* TASK INSTRUCTIONS
Check every line of the data for the string "computer" and copy the ones that have it.

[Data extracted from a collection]
----------------

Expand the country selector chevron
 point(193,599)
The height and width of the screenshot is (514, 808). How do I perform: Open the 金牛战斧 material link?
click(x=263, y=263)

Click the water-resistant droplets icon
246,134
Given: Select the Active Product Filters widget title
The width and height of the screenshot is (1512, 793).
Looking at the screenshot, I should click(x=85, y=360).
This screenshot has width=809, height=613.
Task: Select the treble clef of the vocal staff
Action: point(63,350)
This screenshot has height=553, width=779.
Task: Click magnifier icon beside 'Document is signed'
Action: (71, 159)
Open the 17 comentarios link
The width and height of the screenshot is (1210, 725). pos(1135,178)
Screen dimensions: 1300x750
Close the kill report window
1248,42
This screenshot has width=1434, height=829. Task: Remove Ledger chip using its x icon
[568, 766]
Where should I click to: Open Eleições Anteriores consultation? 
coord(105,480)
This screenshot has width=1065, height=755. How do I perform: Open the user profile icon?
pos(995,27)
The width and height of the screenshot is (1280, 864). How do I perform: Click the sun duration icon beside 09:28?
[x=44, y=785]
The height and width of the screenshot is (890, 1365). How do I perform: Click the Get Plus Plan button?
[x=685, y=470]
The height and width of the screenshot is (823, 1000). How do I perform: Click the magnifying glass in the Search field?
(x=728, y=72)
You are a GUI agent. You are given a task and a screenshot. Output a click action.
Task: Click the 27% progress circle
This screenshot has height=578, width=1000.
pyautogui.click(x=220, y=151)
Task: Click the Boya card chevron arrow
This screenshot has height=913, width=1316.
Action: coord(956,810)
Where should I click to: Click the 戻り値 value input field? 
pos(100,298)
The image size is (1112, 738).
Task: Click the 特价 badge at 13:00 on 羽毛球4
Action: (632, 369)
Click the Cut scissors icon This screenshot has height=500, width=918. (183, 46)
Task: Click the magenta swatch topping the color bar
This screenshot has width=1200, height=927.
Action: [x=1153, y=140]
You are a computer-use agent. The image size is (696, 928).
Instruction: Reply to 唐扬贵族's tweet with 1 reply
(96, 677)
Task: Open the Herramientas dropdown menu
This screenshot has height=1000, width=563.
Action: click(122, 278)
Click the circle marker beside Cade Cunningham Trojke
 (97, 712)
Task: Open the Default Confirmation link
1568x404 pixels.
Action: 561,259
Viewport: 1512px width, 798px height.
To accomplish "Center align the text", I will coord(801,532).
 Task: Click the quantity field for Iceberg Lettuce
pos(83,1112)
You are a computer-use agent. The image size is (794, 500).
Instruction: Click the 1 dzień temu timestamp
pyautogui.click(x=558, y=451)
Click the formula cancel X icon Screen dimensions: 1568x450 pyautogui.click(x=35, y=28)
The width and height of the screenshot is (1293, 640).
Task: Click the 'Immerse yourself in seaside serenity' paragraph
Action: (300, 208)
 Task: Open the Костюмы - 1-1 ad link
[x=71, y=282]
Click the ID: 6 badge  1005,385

----------------

* RESPONSE BELOW
You are a computer-use agent. The image size is (696, 928).
You are a computer-use agent. The image size is (794, 500).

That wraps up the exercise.